Emmanuel Stern, artisan au sein de la coopérative Ada, transmet son savoir-faire au maître d'ouvrage et aux bénévoles. © AL
Heureusement, Raphaël Walther et Emmanuel Stern se sentent suffisamment confiants dans leurs pratiques pour réaliser ce genre d’ouvrage. Payés également en tant qu’accompagnants, ils ont régulièrement un œil avisé lors de la mise en œuvre des différentes techniques. « Sur les chantiers participatifs, même s’il faut accepter les erreurs, nous voyons des bénévoles faire mieux que des professionnels, car ce sont des gens impliqués, engagés, qui ont envie d’apprendre et de bien faire, ce qui n’est pas toujours le cas dans le monde conventionnel », observent les deux camarades.
Archi plus : l’écoconstruction comme terreau fertile pour la filière
« Les chantiers participatifs sont comme un bac à sable digne d’intérêt pour trouver des solutions pour les enjeux actuels et à venir, un terreau fertile pour alimenter la filière », croit fermement Cédric Avramoglou, qui se remémore le chemin qu’à parcouru la filière paille. D’autant que le recours aux matériaux bio et géo sourcés sera de plus en plus prégnant avec la RE2020, puisque leur capacité à séquestrer le carbone plutôt qu’a en émettre rend leur utilisation évidente.

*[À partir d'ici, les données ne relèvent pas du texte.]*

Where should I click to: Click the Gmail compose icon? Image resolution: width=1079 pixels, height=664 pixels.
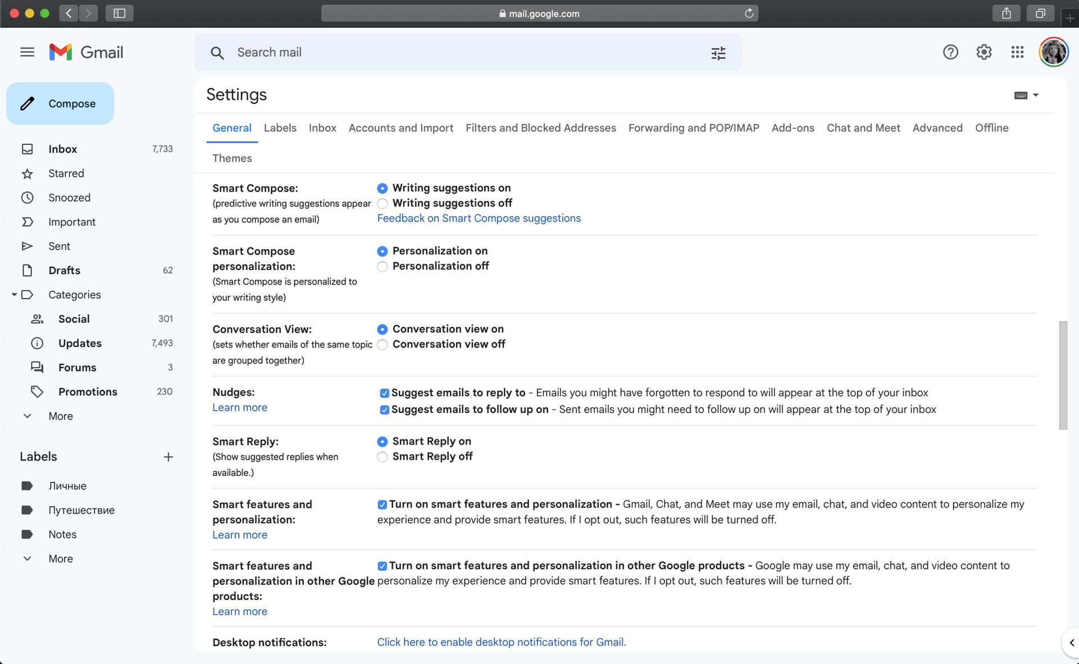(x=27, y=103)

A la fin de la journée, les gestes sont bien acquis et de nouvelles professions se profilent © Mathilde Cornu
La première passe d’enduit à la couleur d’un capybara s’achève sur les cloisons. Il est temps de faire le point sur cette journée et lancer les recommandations pour le lendemain. D’autant qu’Emmanuel Stern ne sera plus là sur la fin de semaine pour prodiguer ses délicieux conseils aux bénévoles en toute bienveillance. Le petit groupe nettoie ses outils, et se regroupe dans les chambres pour observer et discuter du travail effectué. La lumière s’éteint, comme pour signaler la fin de cette journée, tandis que les échanges et transmissions de savoir se poursuivent avant un apéritif bien mérité dans la maison de maître de notre hôte, tout aussi bienveillant.